- **ABOUT THIS TASK**:
Produce a character-for-character copy of the data below.
****************
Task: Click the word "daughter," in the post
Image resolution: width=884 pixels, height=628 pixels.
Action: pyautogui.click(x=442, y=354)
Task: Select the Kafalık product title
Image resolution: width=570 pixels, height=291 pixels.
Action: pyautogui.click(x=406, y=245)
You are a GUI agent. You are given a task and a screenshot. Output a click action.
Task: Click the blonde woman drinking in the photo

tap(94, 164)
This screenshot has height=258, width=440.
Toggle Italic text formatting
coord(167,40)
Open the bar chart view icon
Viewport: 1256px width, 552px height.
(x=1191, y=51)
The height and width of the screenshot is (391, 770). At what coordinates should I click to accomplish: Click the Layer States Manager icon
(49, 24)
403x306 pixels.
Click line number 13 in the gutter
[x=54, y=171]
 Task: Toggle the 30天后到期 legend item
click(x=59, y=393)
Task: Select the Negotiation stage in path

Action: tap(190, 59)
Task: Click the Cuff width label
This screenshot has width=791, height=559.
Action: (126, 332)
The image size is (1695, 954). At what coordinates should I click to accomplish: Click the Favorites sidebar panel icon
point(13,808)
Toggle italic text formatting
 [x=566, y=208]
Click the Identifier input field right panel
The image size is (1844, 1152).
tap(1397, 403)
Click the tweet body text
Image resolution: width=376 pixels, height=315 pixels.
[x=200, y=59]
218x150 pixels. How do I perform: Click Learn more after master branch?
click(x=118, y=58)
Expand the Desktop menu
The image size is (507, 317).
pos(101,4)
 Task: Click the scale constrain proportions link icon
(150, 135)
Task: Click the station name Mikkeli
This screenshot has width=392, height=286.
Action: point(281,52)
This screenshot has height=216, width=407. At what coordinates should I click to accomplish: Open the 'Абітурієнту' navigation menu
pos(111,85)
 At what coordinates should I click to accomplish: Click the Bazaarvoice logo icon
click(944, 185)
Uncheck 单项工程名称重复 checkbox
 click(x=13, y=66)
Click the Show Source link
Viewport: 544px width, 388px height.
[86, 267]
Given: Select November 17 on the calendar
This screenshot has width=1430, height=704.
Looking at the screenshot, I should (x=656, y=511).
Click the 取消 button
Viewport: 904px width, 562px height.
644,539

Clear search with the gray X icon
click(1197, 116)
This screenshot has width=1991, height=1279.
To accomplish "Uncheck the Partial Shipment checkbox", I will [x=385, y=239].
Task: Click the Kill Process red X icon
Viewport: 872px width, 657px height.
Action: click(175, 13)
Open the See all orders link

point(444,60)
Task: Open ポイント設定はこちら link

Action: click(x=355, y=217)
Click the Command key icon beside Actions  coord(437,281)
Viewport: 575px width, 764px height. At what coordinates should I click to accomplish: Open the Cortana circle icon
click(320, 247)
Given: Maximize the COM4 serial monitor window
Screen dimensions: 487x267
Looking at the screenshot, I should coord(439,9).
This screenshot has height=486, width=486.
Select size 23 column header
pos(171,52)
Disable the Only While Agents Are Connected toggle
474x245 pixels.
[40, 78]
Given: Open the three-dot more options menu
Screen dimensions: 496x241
****************
- **EXPECTED ANSWER**:
Task: Click the word "daughter," in the post
Image resolution: width=884 pixels, height=628 pixels.
Action: pyautogui.click(x=442, y=354)
Task: Select the Kafalık product title
Image resolution: width=570 pixels, height=291 pixels.
Action: pyautogui.click(x=406, y=245)
You are a GUI agent. You are given a task and a screenshot. Output a click action.
Task: Click the blonde woman drinking in the photo

tap(94, 164)
This screenshot has height=258, width=440.
Toggle Italic text formatting
coord(167,40)
Open the bar chart view icon
Viewport: 1256px width, 552px height.
(x=1191, y=51)
The height and width of the screenshot is (391, 770). At what coordinates should I click to accomplish: Click the Layer States Manager icon
(49, 24)
403x306 pixels.
Click line number 13 in the gutter
[x=54, y=171]
 Task: Toggle the 30天后到期 legend item
click(x=59, y=393)
Task: Select the Negotiation stage in path

Action: tap(190, 59)
Task: Click the Cuff width label
This screenshot has width=791, height=559.
Action: (126, 332)
The image size is (1695, 954). At what coordinates should I click to accomplish: Click the Favorites sidebar panel icon
point(13,808)
Toggle italic text formatting
 [x=566, y=208]
Click the Identifier input field right panel
The image size is (1844, 1152).
tap(1397, 403)
Click the tweet body text
Image resolution: width=376 pixels, height=315 pixels.
[x=200, y=59]
218x150 pixels. How do I perform: Click Learn more after master branch?
click(x=118, y=58)
Expand the Desktop menu
The image size is (507, 317).
pos(101,4)
 Task: Click the scale constrain proportions link icon
(150, 135)
Task: Click the station name Mikkeli
This screenshot has width=392, height=286.
Action: point(281,52)
This screenshot has height=216, width=407. At what coordinates should I click to accomplish: Open the 'Абітурієнту' navigation menu
pos(111,85)
 At what coordinates should I click to accomplish: Click the Bazaarvoice logo icon
click(944, 185)
Uncheck 单项工程名称重复 checkbox
 click(x=13, y=66)
Click the Show Source link
Viewport: 544px width, 388px height.
[86, 267]
Given: Select November 17 on the calendar
This screenshot has width=1430, height=704.
Looking at the screenshot, I should (x=656, y=511).
Click the 取消 button
Viewport: 904px width, 562px height.
644,539

Clear search with the gray X icon
click(1197, 116)
This screenshot has width=1991, height=1279.
To accomplish "Uncheck the Partial Shipment checkbox", I will [x=385, y=239].
Task: Click the Kill Process red X icon
Viewport: 872px width, 657px height.
Action: click(175, 13)
Open the See all orders link

point(444,60)
Task: Open ポイント設定はこちら link

Action: click(x=355, y=217)
Click the Command key icon beside Actions  coord(437,281)
Viewport: 575px width, 764px height. At what coordinates should I click to accomplish: Open the Cortana circle icon
click(320, 247)
Given: Maximize the COM4 serial monitor window
Screen dimensions: 487x267
Looking at the screenshot, I should coord(439,9).
This screenshot has height=486, width=486.
Select size 23 column header
pos(171,52)
Disable the Only While Agents Are Connected toggle
474x245 pixels.
[40, 78]
Given: Open the three-dot more options menu
Screen dimensions: 496x241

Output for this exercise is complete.